Per il contratto di finanziamento a tassi usurari rispondono i vertici della banca

di Dott. Matteo Ferrione150123-banca_finanza

Articolo comparso sulla rivista BancaFinanza (marzo 2017).

 

Con la recente pronuncia del 2 febbraio 2017, n. 4961, la Corte di Cassazione ha confermato la decisione del Tribunale di Asti – Sezione del Giudice per l’udienza preliminare – che aveva dichiarato non luogo a procedere nei confronti di un direttore di banca per il contratto di finanziamento stipulato – a tassi usurari – con un imprenditore per lo svolgimento della sua attività. In particolare, pur ritenendo sussistente il reato sotto il suo profilo “oggettivo” (poiché il tasso praticato nel prestito era risultato effettivamente superiore al tasso-soglia fissato dalla legge), il Tribunale aveva escluso che in capo all’imputato fosse ravvisabile il dolo richiesto dal reato di usura.

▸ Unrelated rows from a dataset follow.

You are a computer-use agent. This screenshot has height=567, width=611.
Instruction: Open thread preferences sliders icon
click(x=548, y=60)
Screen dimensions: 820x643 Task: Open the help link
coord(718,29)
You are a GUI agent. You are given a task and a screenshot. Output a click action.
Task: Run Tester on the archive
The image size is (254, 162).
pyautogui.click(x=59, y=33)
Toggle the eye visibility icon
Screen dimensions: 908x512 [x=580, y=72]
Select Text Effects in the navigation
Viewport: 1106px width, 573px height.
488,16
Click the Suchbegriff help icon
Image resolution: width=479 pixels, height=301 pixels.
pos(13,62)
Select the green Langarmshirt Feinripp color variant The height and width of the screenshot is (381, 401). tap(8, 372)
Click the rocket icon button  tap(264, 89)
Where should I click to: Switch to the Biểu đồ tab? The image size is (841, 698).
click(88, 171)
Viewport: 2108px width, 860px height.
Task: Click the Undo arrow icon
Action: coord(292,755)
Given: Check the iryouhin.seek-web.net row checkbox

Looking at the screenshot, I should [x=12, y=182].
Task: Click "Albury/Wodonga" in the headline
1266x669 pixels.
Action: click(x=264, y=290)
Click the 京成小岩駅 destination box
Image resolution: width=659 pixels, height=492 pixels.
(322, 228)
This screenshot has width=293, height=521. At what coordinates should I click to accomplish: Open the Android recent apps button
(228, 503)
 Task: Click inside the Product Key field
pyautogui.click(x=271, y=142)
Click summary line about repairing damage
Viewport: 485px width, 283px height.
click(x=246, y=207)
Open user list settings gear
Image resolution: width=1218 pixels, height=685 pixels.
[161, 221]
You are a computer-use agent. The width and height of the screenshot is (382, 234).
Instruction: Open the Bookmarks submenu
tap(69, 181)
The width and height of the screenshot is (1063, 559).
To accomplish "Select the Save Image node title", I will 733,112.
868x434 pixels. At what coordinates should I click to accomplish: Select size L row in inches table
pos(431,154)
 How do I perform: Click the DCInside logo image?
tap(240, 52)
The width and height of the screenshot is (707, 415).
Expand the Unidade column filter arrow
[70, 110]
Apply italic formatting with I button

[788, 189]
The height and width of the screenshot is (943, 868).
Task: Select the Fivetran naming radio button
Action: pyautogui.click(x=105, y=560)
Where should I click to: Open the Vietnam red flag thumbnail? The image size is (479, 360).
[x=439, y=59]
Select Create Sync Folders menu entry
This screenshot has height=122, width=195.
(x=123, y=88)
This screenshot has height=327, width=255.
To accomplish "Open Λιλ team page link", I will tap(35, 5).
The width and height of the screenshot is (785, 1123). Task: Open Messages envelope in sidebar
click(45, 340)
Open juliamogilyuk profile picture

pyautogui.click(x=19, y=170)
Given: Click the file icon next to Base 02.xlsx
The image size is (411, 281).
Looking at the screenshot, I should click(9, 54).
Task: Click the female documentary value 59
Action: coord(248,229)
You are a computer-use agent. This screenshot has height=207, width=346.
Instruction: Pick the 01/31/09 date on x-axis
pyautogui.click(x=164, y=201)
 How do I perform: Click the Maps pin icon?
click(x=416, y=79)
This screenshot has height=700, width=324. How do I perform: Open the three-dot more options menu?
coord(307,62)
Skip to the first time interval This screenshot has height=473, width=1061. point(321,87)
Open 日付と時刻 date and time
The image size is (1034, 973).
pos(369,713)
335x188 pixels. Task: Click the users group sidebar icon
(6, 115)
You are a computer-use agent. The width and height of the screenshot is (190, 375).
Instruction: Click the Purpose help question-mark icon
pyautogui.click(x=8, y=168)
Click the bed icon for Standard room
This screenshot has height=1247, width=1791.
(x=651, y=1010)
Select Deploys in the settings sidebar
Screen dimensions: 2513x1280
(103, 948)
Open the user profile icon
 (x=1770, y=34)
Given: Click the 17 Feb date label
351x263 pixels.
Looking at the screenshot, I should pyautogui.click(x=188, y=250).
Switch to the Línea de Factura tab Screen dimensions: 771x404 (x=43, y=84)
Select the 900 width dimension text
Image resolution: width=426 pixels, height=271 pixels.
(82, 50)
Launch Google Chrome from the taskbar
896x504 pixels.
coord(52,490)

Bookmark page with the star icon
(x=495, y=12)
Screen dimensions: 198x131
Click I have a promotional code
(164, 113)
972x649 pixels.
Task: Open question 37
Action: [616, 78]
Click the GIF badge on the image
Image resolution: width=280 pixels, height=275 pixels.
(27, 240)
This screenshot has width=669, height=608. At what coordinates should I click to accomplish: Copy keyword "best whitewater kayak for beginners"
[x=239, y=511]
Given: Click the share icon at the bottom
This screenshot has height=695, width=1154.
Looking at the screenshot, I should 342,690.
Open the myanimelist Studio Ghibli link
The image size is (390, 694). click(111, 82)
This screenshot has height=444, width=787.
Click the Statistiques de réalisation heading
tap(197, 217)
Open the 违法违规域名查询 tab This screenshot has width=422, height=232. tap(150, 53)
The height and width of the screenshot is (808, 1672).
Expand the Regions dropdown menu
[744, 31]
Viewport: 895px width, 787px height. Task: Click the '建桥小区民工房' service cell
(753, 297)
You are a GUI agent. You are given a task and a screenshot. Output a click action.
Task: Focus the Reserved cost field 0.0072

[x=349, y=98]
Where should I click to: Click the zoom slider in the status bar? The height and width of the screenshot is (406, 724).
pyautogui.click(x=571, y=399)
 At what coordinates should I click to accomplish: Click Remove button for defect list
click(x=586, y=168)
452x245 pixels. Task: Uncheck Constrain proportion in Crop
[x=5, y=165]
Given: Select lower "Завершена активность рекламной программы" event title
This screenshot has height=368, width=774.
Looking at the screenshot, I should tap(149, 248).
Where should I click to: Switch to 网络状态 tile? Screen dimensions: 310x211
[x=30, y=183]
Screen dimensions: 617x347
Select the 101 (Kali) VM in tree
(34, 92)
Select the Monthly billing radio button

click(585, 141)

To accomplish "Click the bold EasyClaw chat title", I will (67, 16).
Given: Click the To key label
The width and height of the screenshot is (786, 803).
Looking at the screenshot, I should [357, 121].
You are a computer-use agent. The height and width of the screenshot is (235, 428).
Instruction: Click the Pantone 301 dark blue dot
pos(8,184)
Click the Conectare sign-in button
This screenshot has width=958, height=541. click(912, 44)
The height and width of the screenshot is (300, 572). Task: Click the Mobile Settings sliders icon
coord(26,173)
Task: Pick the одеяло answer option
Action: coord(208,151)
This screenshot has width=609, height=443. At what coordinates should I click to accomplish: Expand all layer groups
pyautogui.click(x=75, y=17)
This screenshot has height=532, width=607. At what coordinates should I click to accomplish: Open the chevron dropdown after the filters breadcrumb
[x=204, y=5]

La pronuncia, seppure intervenuta in sede di udienza preliminare – quando cioè è richiesto al Giudice un vaglio generale sugli elementi raccolti nel corso delle indagini preliminari, al fine di stabilire se sia opportuno procedere o meno al giudizio vero e proprio – ribadisce alcuni importanti principi di diritto nella individuazione delle responsabilità in capo ai diversi organi della banca in caso si applicazione di tassi usurari nei contratti stipulati con i clienti.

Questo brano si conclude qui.